Unfortunately, I recently had to cut down a large Mimosa tree in my front yard. It was about 30 years old and it was hit by the drought pretty badly. 
I was wondering if I had the wood milled, what are practical uses for the wood. I've seen it used for turning but I'm not into turning (yet).
I milled a 3' x 3'x piece of a large limb but I would really like to work with the 5' tall stump I have yet to cut down. Its about 15" in diameter. Any suggestions?


----------



## bhog (Jan 13, 2011)

I would think its too soft for most stuff.Maybe fret work?


----------



## gfadvm (Jan 13, 2011)

Grizzman just posted a mimosa box that is really cool looking!
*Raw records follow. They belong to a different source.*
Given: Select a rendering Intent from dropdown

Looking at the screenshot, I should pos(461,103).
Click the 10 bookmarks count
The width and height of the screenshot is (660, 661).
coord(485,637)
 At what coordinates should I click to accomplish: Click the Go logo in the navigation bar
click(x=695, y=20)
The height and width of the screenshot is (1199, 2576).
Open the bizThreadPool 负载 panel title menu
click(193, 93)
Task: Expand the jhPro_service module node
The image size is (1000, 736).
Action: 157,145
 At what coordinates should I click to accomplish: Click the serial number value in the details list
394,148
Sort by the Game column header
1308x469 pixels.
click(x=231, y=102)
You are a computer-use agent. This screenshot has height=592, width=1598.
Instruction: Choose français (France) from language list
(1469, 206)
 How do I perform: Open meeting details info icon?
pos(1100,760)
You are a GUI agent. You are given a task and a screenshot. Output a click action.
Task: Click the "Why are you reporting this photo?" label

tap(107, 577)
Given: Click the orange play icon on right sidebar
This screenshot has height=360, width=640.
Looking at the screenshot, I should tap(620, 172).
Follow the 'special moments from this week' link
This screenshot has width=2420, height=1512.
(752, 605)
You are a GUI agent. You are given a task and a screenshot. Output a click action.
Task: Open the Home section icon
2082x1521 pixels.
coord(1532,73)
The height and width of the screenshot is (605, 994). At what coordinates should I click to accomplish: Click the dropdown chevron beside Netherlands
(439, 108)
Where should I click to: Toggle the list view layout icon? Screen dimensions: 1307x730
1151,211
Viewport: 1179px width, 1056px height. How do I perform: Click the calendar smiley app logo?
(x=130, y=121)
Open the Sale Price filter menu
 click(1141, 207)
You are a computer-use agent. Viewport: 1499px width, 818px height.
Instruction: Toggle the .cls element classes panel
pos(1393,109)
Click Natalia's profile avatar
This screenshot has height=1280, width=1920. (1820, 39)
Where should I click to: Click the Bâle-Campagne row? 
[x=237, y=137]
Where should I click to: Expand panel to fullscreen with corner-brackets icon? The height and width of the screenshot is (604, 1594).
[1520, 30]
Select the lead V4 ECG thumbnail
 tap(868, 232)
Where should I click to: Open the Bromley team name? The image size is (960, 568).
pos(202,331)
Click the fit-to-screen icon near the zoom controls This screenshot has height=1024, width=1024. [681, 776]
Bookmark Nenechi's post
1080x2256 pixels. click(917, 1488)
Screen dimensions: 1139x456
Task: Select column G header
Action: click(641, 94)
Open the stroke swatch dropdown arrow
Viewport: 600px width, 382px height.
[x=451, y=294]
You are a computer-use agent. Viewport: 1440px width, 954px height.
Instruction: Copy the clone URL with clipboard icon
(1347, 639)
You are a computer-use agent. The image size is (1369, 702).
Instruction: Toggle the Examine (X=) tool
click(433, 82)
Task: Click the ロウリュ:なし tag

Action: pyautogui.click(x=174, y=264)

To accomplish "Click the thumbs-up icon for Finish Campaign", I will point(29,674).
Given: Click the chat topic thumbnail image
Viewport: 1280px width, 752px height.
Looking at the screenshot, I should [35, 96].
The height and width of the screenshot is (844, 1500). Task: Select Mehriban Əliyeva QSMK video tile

I have a dead mimosa that I can't wait to cut up to see if Oklahoma mimosa looks as nice as Alabama mimosa.


----------



## WooDR67 (Jan 26, 2012)

The only problem is that the tree has been slowly dying for the last two years and the parts that would have naturally dried were chewed up by carpenter ants. So what Im left with now is "green" wood that needs to be dried (assuming Ill bother getting it milled) How long does it take to dry for indoor use?


----------



## Nomad62 (Apr 20, 2010)

Mimosa has the potential to be stunningly beautiful wood, provided it doesnt crack as it dries/shrinks…and it almost always does. Using a crack prevention product when you slice it up is almost necessary to ensure its survival. It will take around 6 months to dry if you cut it 1" thick, longer if you slice it thicker, if you put it indoors after a month or so of air drying. As always, it's gonna be up to you as to whether or not it will be worth it.


----------



## WooDR67 (Jan 26, 2012)

What can I use for crack prevention?


----------